Certaines personnes atteintes de cancer produisent moins d'anticorps que celles en bonne santé après avoir reçu deux doses d'un vaccin contre le coronavirus. Telle est la conclusion de l'étude B-VOICE menée à l'hôpital universitaire d'Anvers (UZA), en collaboration avec Sciensano.

Quelque 200 malades ont été impliqués dans cette étude. Ils ont tous reçu le sérum BioNTech/Pfizer.

On le sait, les personnes traitées pour un cancer courent un plus grand risque d'être atteintes par une forme grave de l'infection Covid. Les chercheurs de l'UZA ont donc voulu vérifier si les vaccins étaient aussi efficaces chez ces patients au système immunitaire fragilisé.

"En ce qui concerne la réaction immunitaire, nous constatons que le taux d'anticorps que produisent certains patients est inférieur au taux produit par les personnes en bonne santé après les deux doses du vaccin. Les anticorps sont produits chez la plupart des patients après la première injection, mais le nombre d'anticorps n'augmente pas chez tous les groupes de patients après la seconde injection", expliquent les scientifiques.

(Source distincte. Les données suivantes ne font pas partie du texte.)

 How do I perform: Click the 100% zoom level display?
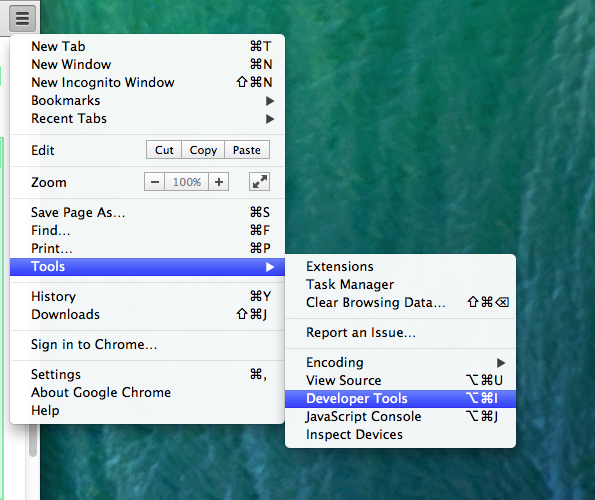click(x=187, y=182)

Une protection différente en fonction du traitement

Les malades qui suivent une thérapie hormonale, une immunothérapie ou une thérapie ciblée présentent une production normale d'anticorps. Cette réponse ne se manifeste cependant que chez un peu plus de la moitié des patients subissant une chimiothérapie. Elle est même réduite à un tiers pour ceux atteints d'un cancer du sang.

"Ce groupe de patients atteints d'un cancer pourrait tirer avantage d'une troisième dose du vaccin", relève Mieke Goossens, chercheuse chez Sciensano. "Des études plus poussées permettront de démontrer s'ils produiraient ainsi un taux plus important d'anticorps", ponctue-t-elle.